6.3.5 Reviews and Analyses of the Outputs of the Integration Process

The objective is to ensure that the results of the integration process are complete and

correct. This could be performed by a detailed examination of the linking and loading data

and memory map. The topics should include:

a. Incorrect hardware addresses.

b. Memory overlaps.

c. Missing software components.

6.3.6 Reviews and Analyses of the Test Cases, Procedures and Results

The objective of these reviews and analyses is to ensure that the testing of the code was

developed and performed accurately and completely. The topics should include:

a. Test cases: The verification of test cases is presented in paragraph 6.4.4.

b. Test procedures: The objective is to verify that the test cases were accurately

developed into test procedures and expected results.

c. Test results: The objective is to ensure that the test results are correct and that

discrepancies between actual and expected results are explained.

6.4 Software Testing Process

Testing of airborne software has two complementary objectives. One objective is to

demonstrate that the software satisfies its requirements. The second objective is to

demonstrate with a high degree of confidence that errors which could lead to unacceptable

failure conditions, as determined by the system safety assessment process, have been

removed.

Figure 6-1 is a diagram of the software testing process. The objectives of the three types of

testing in the figure are:

- Hardware/software integration testing: To verify correct operation of the software

in the target computer environment.

- Software integration testing: To verify the interrelationships between software

requirements and components and to verify the implementation of the software

requirements and software components within the software architecture.

- Low-level testing: To verify the implementation of software against low-level requirements.

Note: If a test case and its corresponding test procedure are developed and executed for hardware/software integration testing or

software integration testing and satisfy the requirements-based coverage and structural coverage, it is not necessary to

duplicate the test for low-level testing. Substituting nominally equivalent low-level tests for high-level tests may be less

effective due to the reduced amount of overall functionality tested.

To satisfy the software testing objectives:

a. Test cases should be based primarily on the software requirements.

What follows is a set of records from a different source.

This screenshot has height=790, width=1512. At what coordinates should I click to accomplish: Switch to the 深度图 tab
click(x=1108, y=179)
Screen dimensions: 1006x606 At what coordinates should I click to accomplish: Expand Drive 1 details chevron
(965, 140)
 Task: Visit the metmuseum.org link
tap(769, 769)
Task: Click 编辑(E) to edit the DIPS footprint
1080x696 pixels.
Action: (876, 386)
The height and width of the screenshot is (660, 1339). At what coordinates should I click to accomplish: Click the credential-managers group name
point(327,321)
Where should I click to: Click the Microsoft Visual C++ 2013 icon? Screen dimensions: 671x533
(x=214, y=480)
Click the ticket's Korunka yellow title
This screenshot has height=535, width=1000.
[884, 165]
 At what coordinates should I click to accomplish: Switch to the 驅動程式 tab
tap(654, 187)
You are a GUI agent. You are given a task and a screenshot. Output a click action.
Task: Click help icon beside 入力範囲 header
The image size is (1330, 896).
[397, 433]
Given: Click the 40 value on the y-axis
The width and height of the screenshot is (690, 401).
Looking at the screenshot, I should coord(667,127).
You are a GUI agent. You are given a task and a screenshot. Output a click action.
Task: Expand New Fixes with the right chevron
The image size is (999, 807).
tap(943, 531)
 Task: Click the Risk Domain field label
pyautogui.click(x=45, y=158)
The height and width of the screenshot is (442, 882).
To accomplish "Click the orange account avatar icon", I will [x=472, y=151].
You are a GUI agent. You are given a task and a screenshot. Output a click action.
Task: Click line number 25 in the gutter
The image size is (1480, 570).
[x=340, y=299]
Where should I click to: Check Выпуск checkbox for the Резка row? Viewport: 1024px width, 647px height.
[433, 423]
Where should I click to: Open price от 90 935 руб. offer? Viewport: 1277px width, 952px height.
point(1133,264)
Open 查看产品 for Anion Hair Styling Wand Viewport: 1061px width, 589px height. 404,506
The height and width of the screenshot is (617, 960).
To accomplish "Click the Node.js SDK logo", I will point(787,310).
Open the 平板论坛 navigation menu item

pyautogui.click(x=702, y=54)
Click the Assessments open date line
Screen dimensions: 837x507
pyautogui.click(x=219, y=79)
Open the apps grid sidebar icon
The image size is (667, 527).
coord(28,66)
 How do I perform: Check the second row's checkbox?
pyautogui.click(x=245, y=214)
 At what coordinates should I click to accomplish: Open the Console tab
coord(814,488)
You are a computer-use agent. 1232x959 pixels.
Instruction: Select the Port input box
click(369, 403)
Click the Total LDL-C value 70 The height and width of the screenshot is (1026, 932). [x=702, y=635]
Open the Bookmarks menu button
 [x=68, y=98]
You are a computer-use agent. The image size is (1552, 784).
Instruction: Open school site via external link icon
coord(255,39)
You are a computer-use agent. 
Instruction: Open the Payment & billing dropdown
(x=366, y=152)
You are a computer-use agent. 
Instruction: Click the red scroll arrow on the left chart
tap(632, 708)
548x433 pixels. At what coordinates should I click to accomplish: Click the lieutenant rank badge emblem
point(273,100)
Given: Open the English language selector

b. Test cases should be developed to verify correct functionality and to establish

conditions that reveal potential errors.

c. Software requirements coverage analysis should determine what software

requirements were not tested.

d. Structural coverage analysis should determine what software structures were not

exercised.

6.4.1 Test Environment

More than one test environment may be needed to satisfy the objectives for software

testing. An excellent test environment includes the software loaded into the target computer

and tested in a high fidelity simulation of the target computer environment.

Note: In many cases, the requirements-based coverage and structural coverage

necessary can be achieved only with more precise control and monitoring of

the test inputs and code execution than generally possible in a fully integrated

environment. Such testing may need to be performed on a small software

component that is functionally isolated from other software components.

Certification credit may be given for testing done using a target computer emulator or a host

computer simulator. Guidance for the test environment includes:

a. Selected tests should be performed in the integrated target computer environment,

since some errors are only detected in this environment.

6.4.2 Requirements-Based Test Case Selection

Requirements-based testing is emphasized because this strategy has been found to be the

most effective at revealing errors. Guidance for requirements-based test case selection

includes:

a. To implement the software testing objectives, two categories of test cases should be

included: normal range test cases and robustness (abnormal range) test cases.

b. The specific test cases should be developed from the software requirements and the

error sources inherent in the software development processes.

6.4.2.1 Normal Range Test Cases

The objective of normal range test cases is to demonstrate the ability of the software to

respond to normal inputs and conditions. Normal range test cases include:

a. Real and integer input variables should be exercised using valid equivalence classes

and boundary values.

b. For time-related functions, such as filters, integrators and delays, multiple iterations

of the code should be performed to check the characteristics of the function in

context.

c. For state transitions, test cases should be developed to exercise the transitions

possible during normal operation.

d. For software requirements expressed by logic equations, the normal range test

cases should verify the variable usage and the Boolean operators.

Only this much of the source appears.